Stock Configuration and Basic Performance Upgrades
In its factory form, the Yamaha QT50 should reach a top speed of around 28-30 mph. At top speed and when the engine is under little load, you may hear the engine note change tone from a high pitched whine to a lower and rougher growl. Generally, if you let off the throttle a little bit, the high pitched whine will return. Many mistake the low, rough growl as a result of a rev limiter residing in the CDI unit or perhaps elsewhere. What you are really experiencing is the engine four stroking as a result of too much fuel in the combustion chamber. Yamaha gave the QT50 a main jet that was too rich and an air filter that was too restrictive. Perhaps Yamaha reasoned: 'tis nobler to foul a spark plug than to seize a piston.
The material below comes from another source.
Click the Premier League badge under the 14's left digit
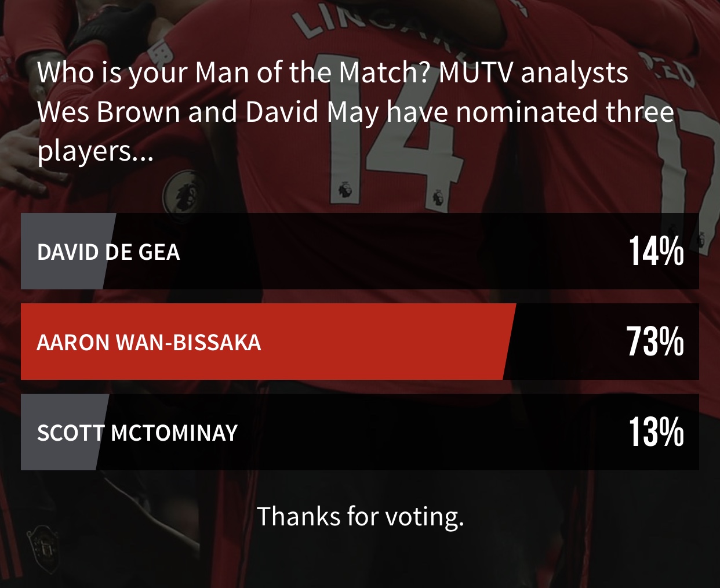Screen dimensions: 720x588 pos(345,190)
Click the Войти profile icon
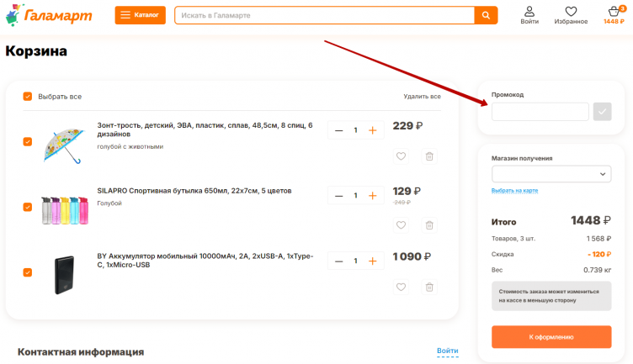 (x=529, y=12)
Yamaha's conservative approach leads us to our first performance upgrades. Swap in a slightly smaller main jet, a less restrictive air filter or both. Stock main jet size in the QT50 is a 70. Many have had better luck with the slightly smaller 67.5 main jet. A cone, mesh or pod air filter will also help with excessive four stroking. A 28 or 29mm air filter will fit on the stock Mikuni VM12 carburetor. Be mindful of not completely eliminating all four stroking. That extra bit of fuel that causes some four stroking is required by the engine when it is under greater loads like climbing hills, running into a strong wind, etc. If you eliminate all four stroking, you may run the risk of seizing your piston.
Another culprit in QT50 excessive four stroking is the oil pump. The oil pump is reputed to add excessive amounts of two stroke oil to the fuel. Just like too much gas, too much oil can cause the engine to four stroke. To combat this, many riders have eliminated the oil pump and replaced it with an oil plate block-off or an automotive freeze plug. Another option is to remove the plastic gear from the oil pump and re-install the gearless pump.
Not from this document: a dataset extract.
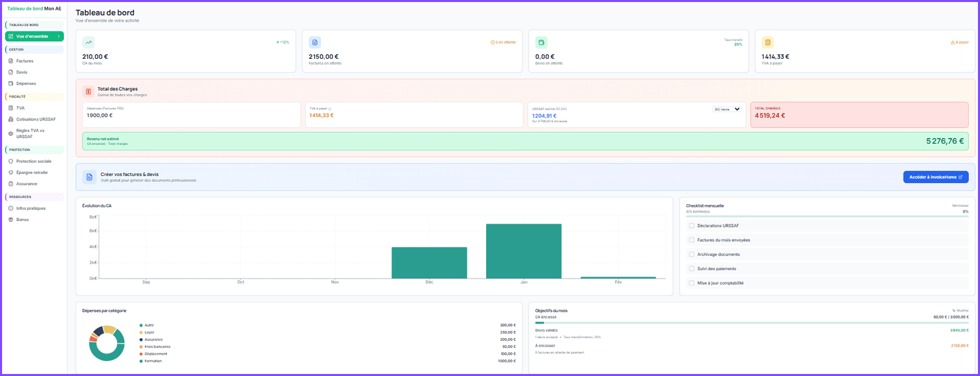The image size is (980, 376).
Task: Check the Déclarations URSSAF checkbox
Action: pos(692,226)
The QT50 has the main throttle cable leading to a throttle junction where it separates into two cables. One leads to the oil pump and one leads to the carburetor. The oil pump, slide spring and junction box all provide tension to snap the throttle back after you let go. If you lose the oil pump, you also lose some of that snap-back tension. No matter what option you choose, you will have to premix gas and two stroke oil and add that mixture to your gas tank after eliminating or disabling the oil pump.
Reducing four stroking through a smaller main jet, more free-flowing air filter or both might get you 1-2 mph more. Such puny gains are not going to satisfy your QT50 fanatic. Check the header on your exhaust and determine whether it is an "S" shape between the flange and silencer or more of a straight shot between the two. The straighter header will perform better; however, a used QT50 exhaust cannot be had for pennies on ebay and your money may be better spent on a performance exhaust.
MLM makes a performance exhaust for the QT50, the MLM Yamaha QT50 People's Sidebleed Pipe. You will also want the Malossi exhaust gasket. Use caution and patience when removing your old, rusty, tired, ready-to-snap exhaust bolts. New bolts with some anti-seize compound are recommended. The MLM exhaust will also require you to install a bigger main jet. Perhaps around 10% bigger than stock. You may also choose to richen up your jet needle by moving the clip down one or more positions. All this is necessary to avoid seizing your piston as the performance exhaust will have the effect of leaning out your fuel/air mixture. Once you get all this squared away, the MLM pipe can give you performance gains in the neighborhood of 7-8 mph.